Posted 8 years ago on 1/12/2009 and updated 3/2/2010
Having lots of other web sites host links to your site is a great way to make search engines regard your site as important, or relevant. It helps ensure high visibility for your site when Internet visitors use search providers to find content related to your site.
There are several ways to accomplish this, but you must tread carefully: The wrong techniques can backfire - with serious consequences.
This is a hard lesson for some techie types to learn: Just because a thing can be done, doesn't mean it should be done.
Google, arguably the standard-bearer when it comes to Internet search engines, started out with a radical new idea for ranking search results. It's brilliantly simple: The more other sites that link to yours, the more important or relevant Google considers your site.
Google, of course, is no longer the only search engine that incorporates this strategy, and it is certainly not the only criteria that Google and others use to rank search results.
But the quantity of "external" links to your site remains one of the most important ways to win the ranking war. The challenge has always been to get other sites to link to yours. How do you get their attention? How do you persuade them to add a link to your site?
As they say, "It never hurts to ask." What's the worst thing that can happen? You get "no" for an answer. But "no" is the ubiquitous answer today. Webmasters are increasingly reluctant to award links unless you can demonstrate concrete benefits to their site by doing so. And a simple offer of a link exchange doesn't carry much weight.
Getting External Links:
Here, we'll mention two legitimate ways to get other sites to link to yours, without having to ask - and one "sneaky" way that can have dire consequences.
1: Video hosting sites are incredibly popular these days, and YouTube is probably the most popular. But there are hundreds of YouTube-like sites that host videos - all waiting for you to "make" them link to your site.
In a video that's directly related to your site's content, you'll naturally want to display your URL, even mention it in the audio track. Search engines, however, don't catalog such binary content.
Getting an actual catalogued link is pretty simple. When you submit a video to these sites, you'll encounter a data entry form. In addition to a title for your video, you'll typically find other data entry fields, like "author."
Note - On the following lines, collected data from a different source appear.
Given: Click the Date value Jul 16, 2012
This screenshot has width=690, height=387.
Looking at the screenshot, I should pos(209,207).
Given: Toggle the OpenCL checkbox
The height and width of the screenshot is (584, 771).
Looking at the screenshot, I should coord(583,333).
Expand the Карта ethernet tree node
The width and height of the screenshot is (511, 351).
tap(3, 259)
The trick is to simply put your site's URL into those fields; the complete URL, starting with "http:" like this: "Brought to you by http://www.YourDomain.com"
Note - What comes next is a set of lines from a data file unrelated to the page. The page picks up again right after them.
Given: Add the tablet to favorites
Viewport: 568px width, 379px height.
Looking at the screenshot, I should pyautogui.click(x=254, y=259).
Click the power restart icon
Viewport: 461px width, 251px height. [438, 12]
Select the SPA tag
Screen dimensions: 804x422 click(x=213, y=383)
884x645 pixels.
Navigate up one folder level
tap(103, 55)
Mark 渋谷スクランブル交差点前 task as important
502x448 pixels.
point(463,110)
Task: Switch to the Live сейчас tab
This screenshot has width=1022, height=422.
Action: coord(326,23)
The search engine spiders (or robots) crawl the web, find the video entries, and pick up your URL. Bingo! You're suddenly more important.
2: Blogs. Search engines love blogs.
It's easy to see how you can use your own blog(s) to promote your site, but the trick is getting other people's blogs to promote your site.
It isn't hard to do. You target blogs that allow comments. You comment. And, in your comment, you include your URL. This is perfectly legitimate as long as there is real relevance between the blog and your site's content. If possible, be polite, and include the proper HTML to open your link in a new browser window or tab. You should never take a blog visitor totally away from the blog they came to see. That's poor Internet etiquette.
Be aware, however, that some blog owners will delete comments that look like ads, and some blogging software systems filter or screen URLs. Your job is to find the ones where your links "stick."
Free External Links Here!
When you join the Prestwood Community, you become a Prestwood "member." Membership is free, and comes with a nice bonus:
With your membership, you also get your own "home" page on the Prestwood site. You are more than welcome (within reason) to post links to your site(s) on your Prestwood home page. "Within reason" simply means that links to porn, racist, or other tawdry sites are not welcome.
The only thing we ask is that, when creating your hyperlink, you specify that your site should open in a new window. Please don't take others completely away from our site. As mentioned above, that's rude.
Some people are getting downright sneaky about inserting their links into blogs that have nothing to do with their web site, while "covering their tracks."
This is a slimy thing to do. It isn't hard to use some HTML tricks to "cloak" your link, but we're not going to disclose those details because doing it may put your domain in grave risk:
This kind of stunt could cause your domain to become "black-listed" by search engines. And that is a consequence that defeats your entire effort.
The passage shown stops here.